A long time ago (1997) on a console far, far away (PlayStation 1), there was a 3-D fighting game called Star Wars: Masters of Teräs Käsi. It featured, naturally, a lot of popular Star Wars characters and locales, and promised to do for lightsabers and blasters what Soul Blade had done for traditional weapons in videogames. Reviewers, though, were not kind to the poor little game, and bashed it for its weak mechanics, imbalanced characters, and baseball bat-like lightsabers. Of course, these criticisms were warranted: Masters of Teräs Käsi was a horrible piece of spiteful programming, and an offense to anyone who owned a PlayStation. "Give us a Star Wars fighting game we can be proud to own! " came the cries of the much-abused Star Wars fan base, angrily shouted towards the heavens. The heavens, however, remained silent... until one day, many years later, they opened up, and Soulcalibur IV found itself sitting in the starlight and ready to please an entire legion of fans that had been wronged so long ago.

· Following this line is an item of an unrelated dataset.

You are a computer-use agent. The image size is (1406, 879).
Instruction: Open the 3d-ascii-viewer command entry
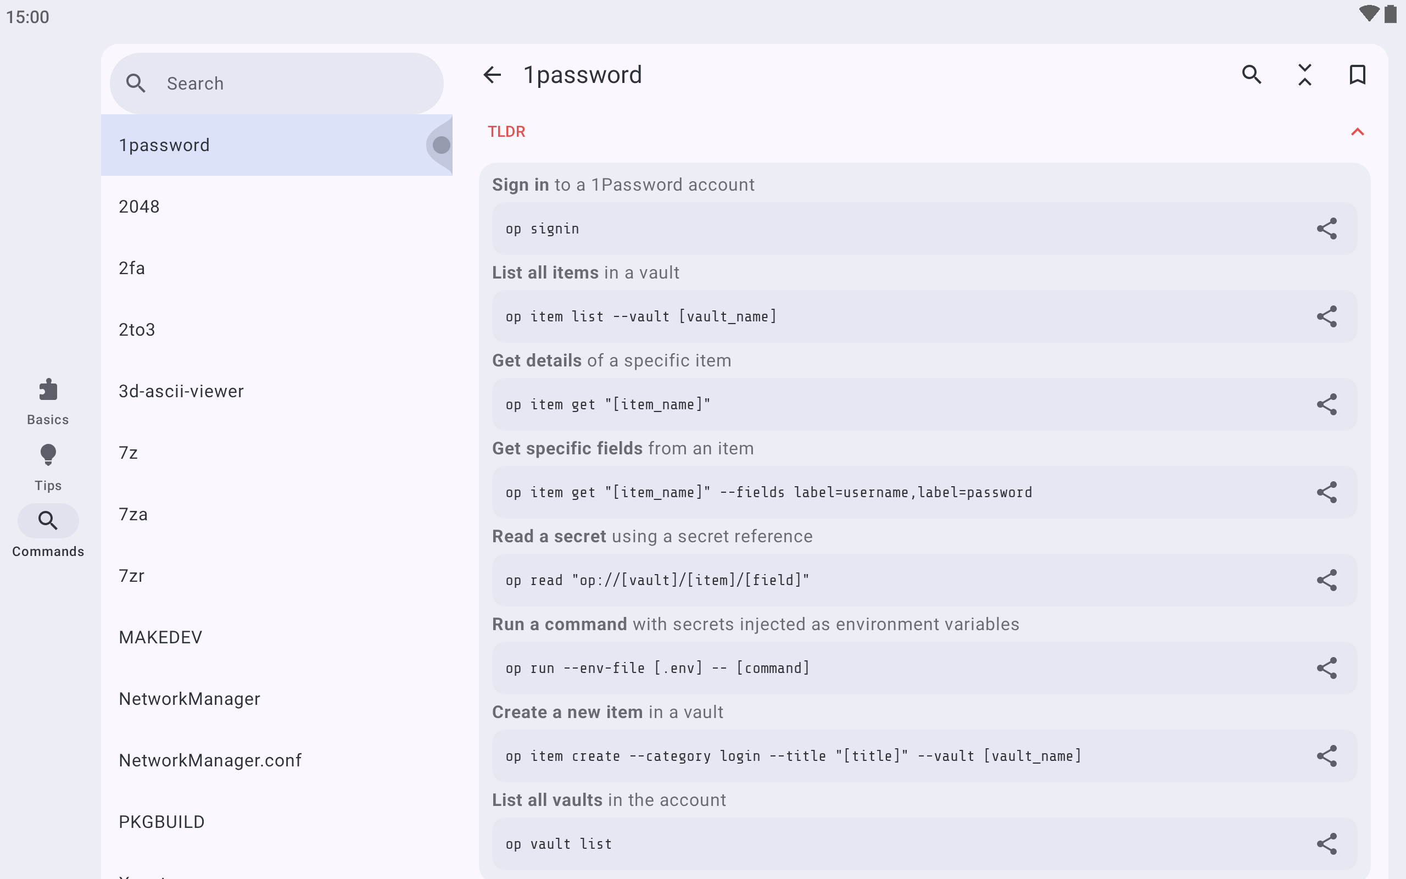pyautogui.click(x=277, y=391)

The biggest buzz about Soulcalibur IV has been the fact that it contains not only The Apprentice from Star Wars: The Force Unleashed, but either Yoda or Darth Vader (depending on your console of choice). While this sounds great in theory, there are a couple of problems. First, gamers aren't going to have the ability to pit Yoda against Anakin Skywalker because the former is only available on the 360 and the latter on the PS3. This will hopefully change when downloadable content for the games becomes available, but it's still a little sad that both characters aren't available for each system. Vader and Yoda move like their film counterparts, with the man in black relying on brute force and ranged Force attacks as an edge while the Muppet uses speed and acrobatics to string together devastating combos. Yoda, thanks to his height, is a rather cheap character that can't be hit with high attacks or grabbed at all. The Apprentice plays as a speedy fighter with some dazzling Force attacks, which makes his style unique enough to be enjoyable, but his lightning blasts and invisibility are also incredibly cheap. Unfortunately, neither Frank Oz nor James Earl Jones reprised their roles as the Jedi masters' voices, so the nearly-photorealistic appearances of these characters lose a bit of gloss when they actually speak.

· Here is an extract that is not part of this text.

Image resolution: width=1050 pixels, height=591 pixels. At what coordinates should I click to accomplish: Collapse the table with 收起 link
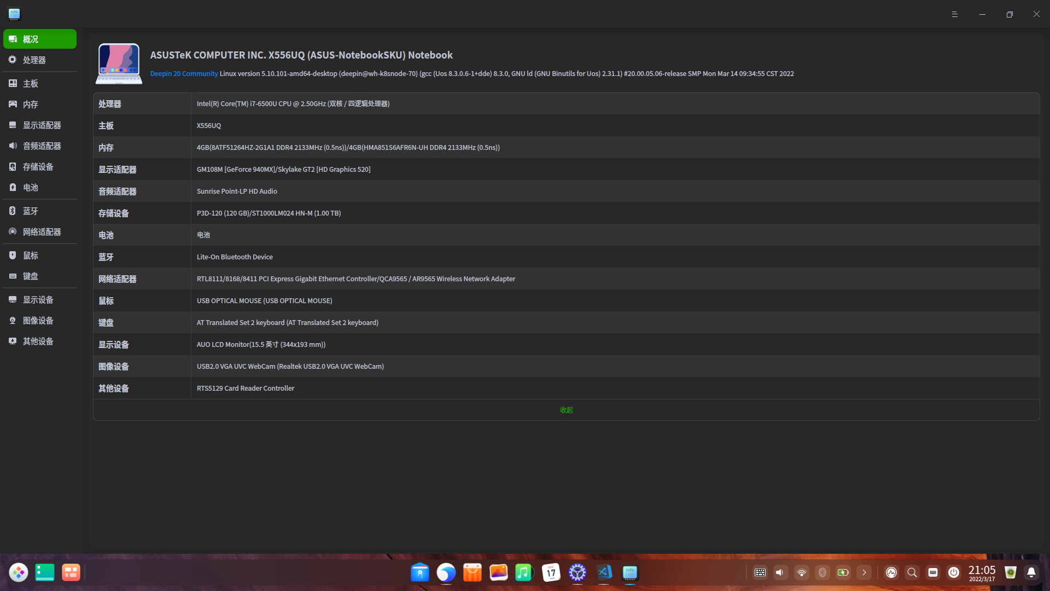566,410
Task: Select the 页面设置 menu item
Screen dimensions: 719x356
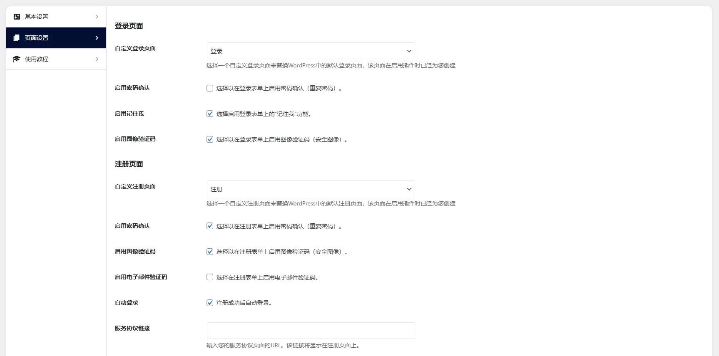Action: [37, 38]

Meanwhile, the rest of the game is just what one has come to expect from the Soulcalibur series. All the gorgeous graphics (and these are truly gorgeous), great music, numerous characters and fast-paced fighting are back, but it somehow doesn't feel quite as epic as it once did. Gone is the map of the globe showing where fighters wander in their quest for the ever-elusive mystical sword, replaced instead with an anemic story mode that seems tacked on at best (which says something, because the story mode in the rest of the series was a little weak to begin with). To fill in this gap, there's a bevy of different game types (standard arcade, survival, and multiplayer), but it constantly feels like that extra something that made previous entries in the series great isn't quite there for this one.